Ante el espejo del miedo, alguna gente animalizada por la idiotización, se comporta de manera preocupante en ciertos aspectos. Nada nuevo sin embargo. Como señalaba Camus, desaparece del vidrio delator la imagen de los que no ceden al espanto y quedan reflejados en ella los presos del pavor. Mientras esperan turno los más numerosos, los que no han tenido tiempo de tenerlo. Recorren los primeros el camino de la peste a la náusea. Los otros simplemente se instalan en el pánico, o acampan a sus puertas. Tratan de quedar al margen del cuadro, como siempre, los gestores incompetentes de la «enfermedad». Frente a ellos se alza la actitud valiente, honesta y generosa de tantos españoles que cumplen su deber con creces y sin alharacas.
Nos encontramos ante un desafío inesperado y enorme, de duración imprevisible, que demanda ingentes sacrificios, los cuales apenas han empezado a vislumbrarse. El gobierno ha tratado de justificar la gestión de los acontecimientos con un discurso que llama a la unidad y a la confianza. Pero a pesar de sus promesas suena a hueco en buena parte. Afirma estar decidido a hacer lo que haga falta, cuando haga falta y donde haga falta y oculta, sin embargo, toda su responsabilidad en la desastrosa gestión anterior al 10 de marzo. Llama a la unidad de España y Torra, Urkullu y sus secuaces demuestran, desde el primer momento, que no están por la labor. Cuesta mucho creerle.
Habló el Rey y repitió el discurso de Sánchez. Tenía difícil hacer otra cosa. Sus palabras, con todo, dieron sensación de verdad. Mantiene la credibilidad y la autoridad que pueden despertar algo tan imprescindible ahora como la confianza.

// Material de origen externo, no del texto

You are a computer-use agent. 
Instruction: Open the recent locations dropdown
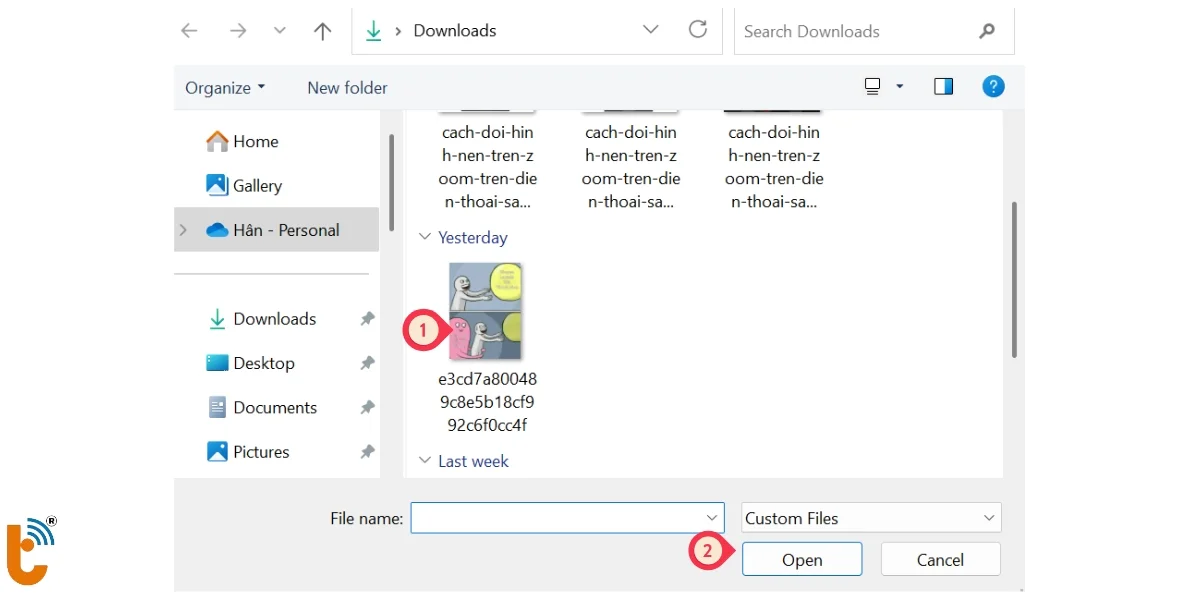click(280, 31)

Estamos ante un tiempo nuevo. Otra época histórica que se abre desde una percepción distinta del hombre, por sí mismo, en relación con el universo natural, espiritual, científico, religioso, … y con los demás hombres. Un espacio más amplio, donde quepa la ilusión. Somos hombres que en el paisaje de horizontes cortos que la mentira impone, ya no nos soñamos. Hace falta un discurso nuevo. Palabras, como las que creó Castilla, capaces de hacer coincidir el horizonte con la pradera cóncava del cielo. En esta guerra que acabamos de comenzar, para vencer a nuestro principal enemigo, que es la mentira, ciertamente deberemos recuperar la confianza en nosotros y en los demás. Ayudaría a ello lo que Galdós escribía sobre algunos políticos: «Tal vez sea ya hora de que la historia azote las posaderas de toda esta gente rencillosa y quimerista, sin conocimiento de la realidad, ni estímulos de patriotismo».